:: Instructions to follow ::
Start at the top and transcribe every record through the final line exactly.

Data extracted from a collection:
◇ ◇ ◇ ◇ ◇
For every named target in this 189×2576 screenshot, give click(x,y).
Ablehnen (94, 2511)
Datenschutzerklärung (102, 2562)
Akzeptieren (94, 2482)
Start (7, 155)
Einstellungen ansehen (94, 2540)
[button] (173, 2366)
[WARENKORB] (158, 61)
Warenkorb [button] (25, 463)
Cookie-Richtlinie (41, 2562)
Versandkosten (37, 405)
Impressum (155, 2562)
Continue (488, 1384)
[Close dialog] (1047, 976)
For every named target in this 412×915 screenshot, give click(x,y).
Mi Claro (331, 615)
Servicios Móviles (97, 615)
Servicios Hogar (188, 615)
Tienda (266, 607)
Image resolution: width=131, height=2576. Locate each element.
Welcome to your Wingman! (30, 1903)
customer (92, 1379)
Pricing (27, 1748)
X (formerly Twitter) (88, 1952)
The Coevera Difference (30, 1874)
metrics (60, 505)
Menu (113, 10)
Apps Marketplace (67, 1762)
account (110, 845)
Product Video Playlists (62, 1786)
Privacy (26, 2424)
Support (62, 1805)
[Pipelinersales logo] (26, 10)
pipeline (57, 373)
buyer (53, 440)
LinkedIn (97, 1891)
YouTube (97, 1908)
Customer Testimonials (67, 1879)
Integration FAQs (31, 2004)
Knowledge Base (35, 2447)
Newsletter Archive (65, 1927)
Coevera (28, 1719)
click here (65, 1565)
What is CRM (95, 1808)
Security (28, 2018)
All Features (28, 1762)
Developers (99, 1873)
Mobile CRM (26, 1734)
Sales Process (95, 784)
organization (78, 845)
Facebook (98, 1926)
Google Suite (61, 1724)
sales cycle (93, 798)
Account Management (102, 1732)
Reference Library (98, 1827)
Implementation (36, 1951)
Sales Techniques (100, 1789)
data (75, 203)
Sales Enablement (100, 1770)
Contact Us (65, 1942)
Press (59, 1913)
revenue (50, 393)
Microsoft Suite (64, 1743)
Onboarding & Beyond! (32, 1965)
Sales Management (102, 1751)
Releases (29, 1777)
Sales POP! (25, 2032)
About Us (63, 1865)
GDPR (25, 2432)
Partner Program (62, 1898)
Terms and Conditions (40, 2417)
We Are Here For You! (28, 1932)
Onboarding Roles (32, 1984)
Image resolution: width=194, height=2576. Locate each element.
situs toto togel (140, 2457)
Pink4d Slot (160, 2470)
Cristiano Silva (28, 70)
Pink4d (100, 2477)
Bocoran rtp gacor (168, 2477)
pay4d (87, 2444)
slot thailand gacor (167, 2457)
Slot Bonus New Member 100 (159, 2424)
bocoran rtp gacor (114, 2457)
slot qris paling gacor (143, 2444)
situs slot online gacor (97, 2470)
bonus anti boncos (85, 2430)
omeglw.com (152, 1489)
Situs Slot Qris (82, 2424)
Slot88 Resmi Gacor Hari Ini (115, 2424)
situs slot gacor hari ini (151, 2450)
◇ ◇ ◇ ◇ ◇
:: Problem solution ::
For every named target in this 189×2576 screenshot, give click(x,y).
Ablehnen (94, 2511)
Datenschutzerklärung (102, 2562)
Akzeptieren (94, 2482)
Start (7, 155)
Einstellungen ansehen (94, 2540)
[button] (173, 2366)
[WARENKORB] (158, 61)
Warenkorb [button] (25, 463)
Cookie-Richtlinie (41, 2562)
Versandkosten (37, 405)
Impressum (155, 2562)
Continue (488, 1384)
[Close dialog] (1047, 976)
For every named target in this 412×915 screenshot, give click(x,y).
Mi Claro (331, 615)
Servicios Móviles (97, 615)
Servicios Hogar (188, 615)
Tienda (266, 607)
Image resolution: width=131, height=2576. Locate each element.
Welcome to your Wingman! (30, 1903)
customer (92, 1379)
Pricing (27, 1748)
X (formerly Twitter) (88, 1952)
The Coevera Difference (30, 1874)
metrics (60, 505)
Menu (113, 10)
Apps Marketplace (67, 1762)
account (110, 845)
Product Video Playlists (62, 1786)
Privacy (26, 2424)
Support (62, 1805)
[Pipelinersales logo] (26, 10)
pipeline (57, 373)
buyer (53, 440)
LinkedIn (97, 1891)
YouTube (97, 1908)
Customer Testimonials (67, 1879)
Integration FAQs (31, 2004)
Knowledge Base (35, 2447)
Newsletter Archive (65, 1927)
Coevera (28, 1719)
click here (65, 1565)
What is CRM (95, 1808)
Security (28, 2018)
All Features (28, 1762)
Developers (99, 1873)
Mobile CRM (26, 1734)
Sales Process (95, 784)
organization (78, 845)
Facebook (98, 1926)
Google Suite (61, 1724)
sales cycle (93, 798)
Account Management (102, 1732)
Reference Library (98, 1827)
Implementation (36, 1951)
Sales Techniques (100, 1789)
data (75, 203)
Sales Enablement (100, 1770)
Contact Us (65, 1942)
Press (59, 1913)
revenue (50, 393)
Microsoft Suite (64, 1743)
Onboarding & Beyond! (32, 1965)
Sales Management (102, 1751)
Releases (29, 1777)
Sales POP! (25, 2032)
About Us (63, 1865)
GDPR (25, 2432)
Partner Program (62, 1898)
Terms and Conditions (40, 2417)
We Are Here For You! (28, 1932)
Onboarding Roles (32, 1984)
Image resolution: width=194, height=2576. Locate each element.
situs toto togel (140, 2457)
Pink4d Slot (160, 2470)
Cristiano Silva (28, 70)
Pink4d (100, 2477)
Bocoran rtp gacor (168, 2477)
pay4d (87, 2444)
slot thailand gacor (167, 2457)
Slot Bonus New Member 100 (159, 2424)
bocoran rtp gacor (114, 2457)
slot qris paling gacor (143, 2444)
situs slot online gacor (97, 2470)
bonus anti boncos (85, 2430)
omeglw.com (152, 1489)
Situs Slot Qris (82, 2424)
Slot88 Resmi Gacor Hari Ini (115, 2424)
situs slot gacor hari ini (151, 2450)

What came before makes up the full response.